(PAGE EXCERPT)
● ● ●
Princess Amalia Wind Farm, North Sea, 23km off the Netherlands coast. Operational June 2008, its 60 turbines can power 125,000 households.
Given the European Union’s ambitious targets for renewable energy’s load-share in the bloc’s total energy mix by 2020, sea wind is the future, says
Claude Turmes, Green MEP, getting a first close look at the windfield:
“Europe is already the world leader in terms of equipment for renewables. Therefore, investing in this creates jobs in Europe. It reduces our energy dependence. If Europe moves, others will follow. On questions of the environment, even after the financial crash I would say, we in Europe must not be afraid to ensure our leadership.”
Eight member states on the North and Baltic Seas have harnessed the wind: Germany, Denmark, Sweden, the UK, the Netherlands, Finland, Belgium and Ireland. Italy has one afloat but it’s not hooked up yet. Poland, France and Spain plan to crank them up offshore by 2015.
Steve Sawyer, Global Wind Energy Council: “The North Sea is the logical first place, is the birthplace of the modern wind industry, it has very good wind sites and it’s in competition with on-shore spaces, which are very, very crowded in densely populated areas. So, it’s a good first place to develop them and you also have a huge demand ringed around the North-Sea and if it’s properly connected together with grids, an increasingly percent of northern Europe’s electricity supply can come from off-shore wind.”
“On windy days in Germany, we can shut off the coal stations. It’s good for the climate, but bad for EoN and RWE’s profits. That’s why the big electricity-generating groups remain strongly against renewable energies.”
Building offshore costs as much as 50% more than land-based windmills. Experts say the results of cost-profit analyses are not in yet. But the offshore turbines produce some 40 percent more electricity than onshore. Cheaper components need developing, to reduce costs.
● ● ●
(GIVEN DATA)

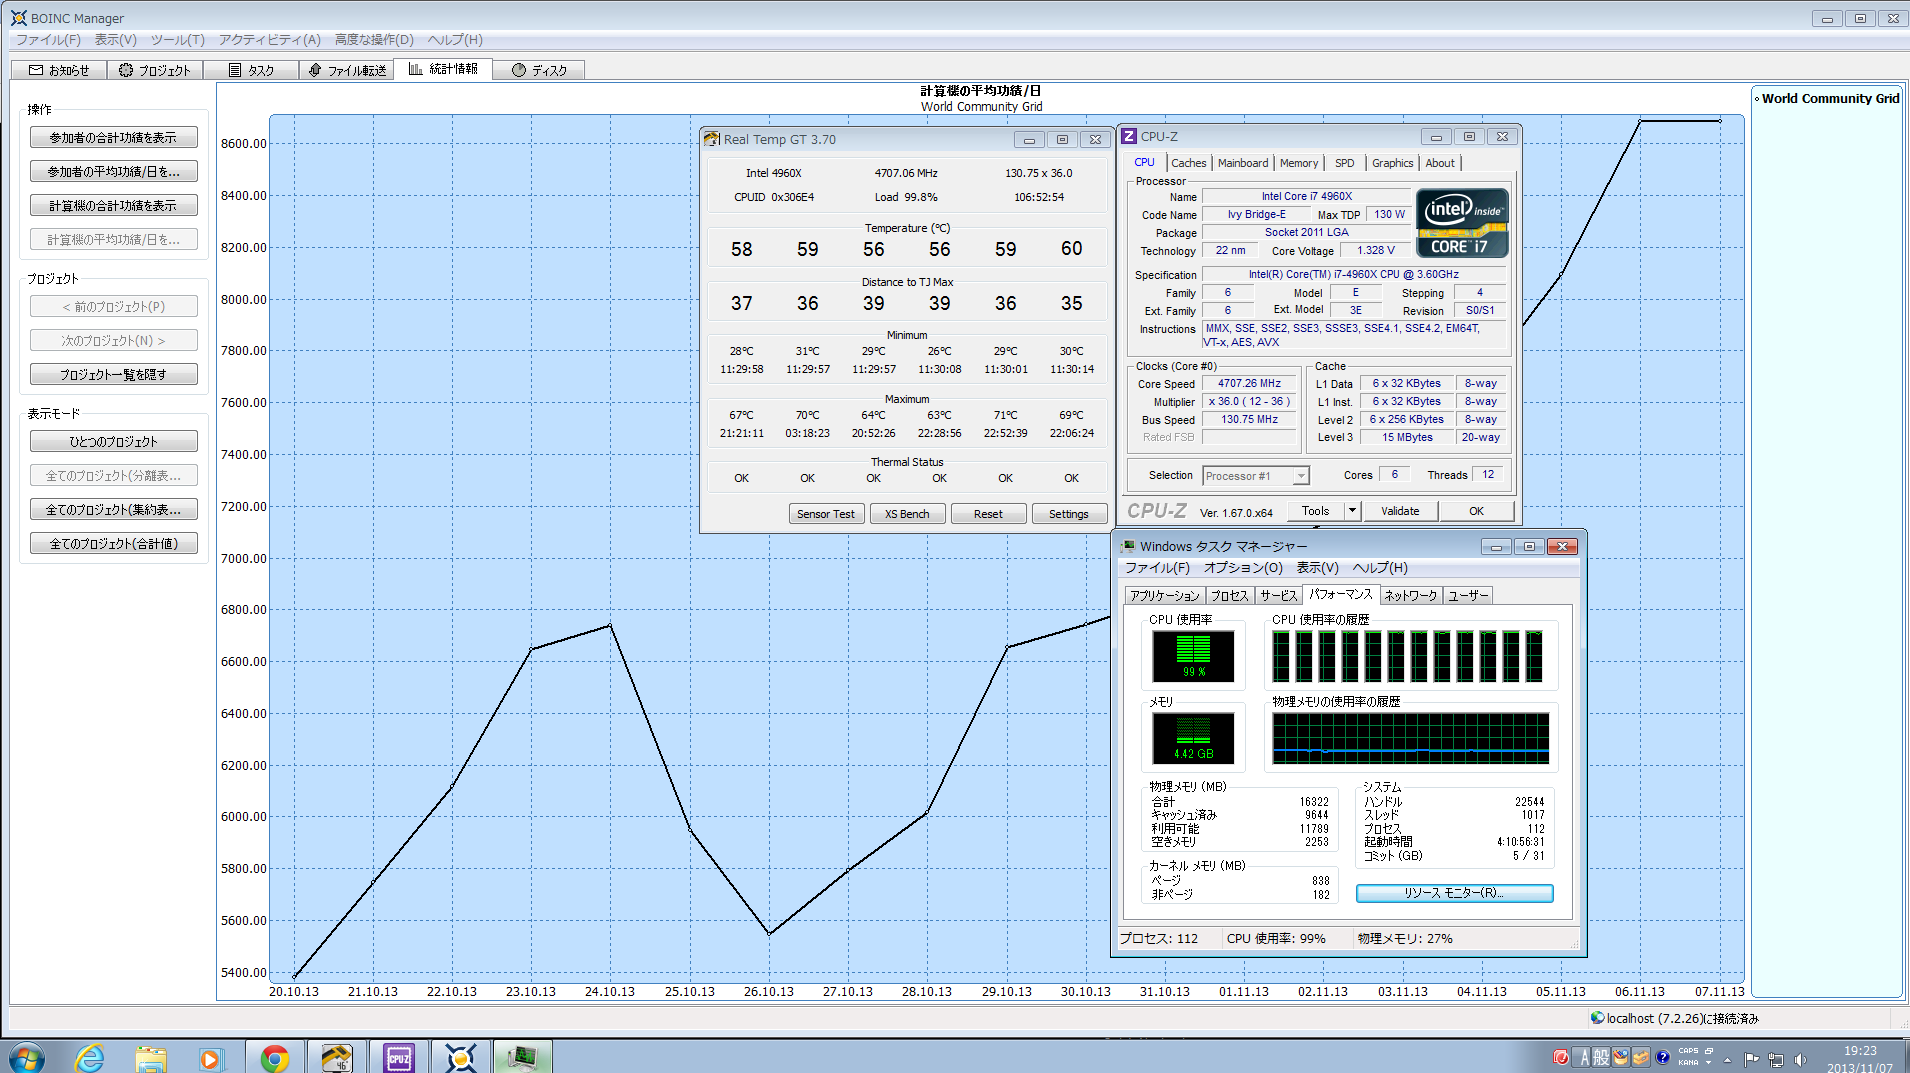This screenshot has height=1073, width=1910.
Task: Show hidden system tray icons
Action: click(x=1727, y=1059)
● ● ●
(ACTIVITY LIST)
• A. Print the stretch of the offshore wind text from "Building offshore costs" through "to reduce costs.".
• B. Summarize the offshore wind text in two sentences.
The lines aren't needed for this.

(SOLUTION SET)
• A.
Building offshore costs as much as 50% more than land-based windmills. Experts say the results of cost-profit analyses are not in yet. But the offshore turbines produce some 40 percent more electricity than onshore. Cheaper components need developing, to reduce costs.

• B. The Princess Amalia Wind Farm, 23km off the Dutch coast and operational since June 2008, has 60 turbines that can power 125,000 households, and Green MEP Claude Turmes says sea wind is the future given the EU's renewable energy targets. Eight member states on the North and Baltic Seas have harnessed offshore wind, which costs as much as 50% more to build than land-based windmills but produces some 40 percent more electricity.